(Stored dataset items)
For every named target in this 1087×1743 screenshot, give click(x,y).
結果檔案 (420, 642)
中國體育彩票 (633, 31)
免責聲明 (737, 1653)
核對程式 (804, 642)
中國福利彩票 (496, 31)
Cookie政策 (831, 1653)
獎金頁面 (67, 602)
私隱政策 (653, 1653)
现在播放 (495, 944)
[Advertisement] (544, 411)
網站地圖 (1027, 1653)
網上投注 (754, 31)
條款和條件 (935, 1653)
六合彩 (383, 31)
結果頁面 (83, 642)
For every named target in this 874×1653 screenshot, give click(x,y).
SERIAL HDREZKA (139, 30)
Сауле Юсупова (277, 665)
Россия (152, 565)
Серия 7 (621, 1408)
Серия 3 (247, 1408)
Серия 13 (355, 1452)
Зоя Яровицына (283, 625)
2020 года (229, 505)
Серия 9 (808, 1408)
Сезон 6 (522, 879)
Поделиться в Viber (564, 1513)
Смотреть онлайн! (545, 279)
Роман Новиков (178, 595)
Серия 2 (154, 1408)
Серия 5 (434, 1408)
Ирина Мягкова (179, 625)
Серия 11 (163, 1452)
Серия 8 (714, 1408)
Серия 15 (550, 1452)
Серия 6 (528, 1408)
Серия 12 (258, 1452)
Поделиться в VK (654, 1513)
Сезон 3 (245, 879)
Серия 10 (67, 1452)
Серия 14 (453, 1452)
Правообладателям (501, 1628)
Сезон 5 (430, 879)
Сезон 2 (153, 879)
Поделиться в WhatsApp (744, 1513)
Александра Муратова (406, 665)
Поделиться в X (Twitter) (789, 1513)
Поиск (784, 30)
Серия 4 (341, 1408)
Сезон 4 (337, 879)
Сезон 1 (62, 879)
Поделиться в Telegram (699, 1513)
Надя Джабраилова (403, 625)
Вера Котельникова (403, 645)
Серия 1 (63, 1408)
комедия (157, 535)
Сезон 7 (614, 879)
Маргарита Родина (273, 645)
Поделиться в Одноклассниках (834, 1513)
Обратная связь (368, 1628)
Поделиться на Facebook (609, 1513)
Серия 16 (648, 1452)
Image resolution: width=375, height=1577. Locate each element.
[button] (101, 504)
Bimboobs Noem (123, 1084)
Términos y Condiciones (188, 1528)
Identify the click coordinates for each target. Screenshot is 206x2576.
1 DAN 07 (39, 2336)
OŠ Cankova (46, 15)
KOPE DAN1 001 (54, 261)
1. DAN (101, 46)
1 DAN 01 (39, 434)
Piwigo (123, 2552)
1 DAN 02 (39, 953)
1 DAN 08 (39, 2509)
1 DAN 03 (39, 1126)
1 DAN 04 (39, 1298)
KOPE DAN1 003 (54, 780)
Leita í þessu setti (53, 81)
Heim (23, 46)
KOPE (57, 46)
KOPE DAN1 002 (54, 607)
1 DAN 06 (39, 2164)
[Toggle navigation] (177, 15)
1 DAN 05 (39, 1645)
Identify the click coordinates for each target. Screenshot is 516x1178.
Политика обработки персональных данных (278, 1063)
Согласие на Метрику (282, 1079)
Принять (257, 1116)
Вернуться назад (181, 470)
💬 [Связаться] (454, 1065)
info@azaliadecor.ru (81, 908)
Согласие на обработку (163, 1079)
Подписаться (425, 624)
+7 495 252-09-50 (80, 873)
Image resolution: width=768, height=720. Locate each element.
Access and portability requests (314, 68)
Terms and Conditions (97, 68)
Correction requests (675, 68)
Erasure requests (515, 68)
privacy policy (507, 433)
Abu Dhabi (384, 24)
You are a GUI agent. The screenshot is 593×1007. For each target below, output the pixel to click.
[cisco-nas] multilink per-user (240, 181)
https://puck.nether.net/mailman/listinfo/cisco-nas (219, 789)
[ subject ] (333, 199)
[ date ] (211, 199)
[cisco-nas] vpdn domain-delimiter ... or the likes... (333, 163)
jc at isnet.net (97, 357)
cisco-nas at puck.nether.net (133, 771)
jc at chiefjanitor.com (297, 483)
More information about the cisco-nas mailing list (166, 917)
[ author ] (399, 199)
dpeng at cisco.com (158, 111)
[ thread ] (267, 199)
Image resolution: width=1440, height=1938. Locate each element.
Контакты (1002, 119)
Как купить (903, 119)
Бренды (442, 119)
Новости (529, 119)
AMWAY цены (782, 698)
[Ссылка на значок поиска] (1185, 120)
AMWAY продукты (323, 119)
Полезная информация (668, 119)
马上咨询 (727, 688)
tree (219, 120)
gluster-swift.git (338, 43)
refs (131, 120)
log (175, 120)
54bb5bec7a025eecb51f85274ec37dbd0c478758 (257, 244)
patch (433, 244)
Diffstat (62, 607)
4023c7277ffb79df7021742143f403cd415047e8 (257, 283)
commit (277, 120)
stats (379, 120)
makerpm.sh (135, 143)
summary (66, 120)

* PROBLEM STATEMENT
List every line of the data above that contains the word "Identify".

* WRITTEN SOLUTION
Identify the click coordinates for each target. Screenshot is 206x2576.
Identify the click coordinates for each target. Screenshot is 516x1178.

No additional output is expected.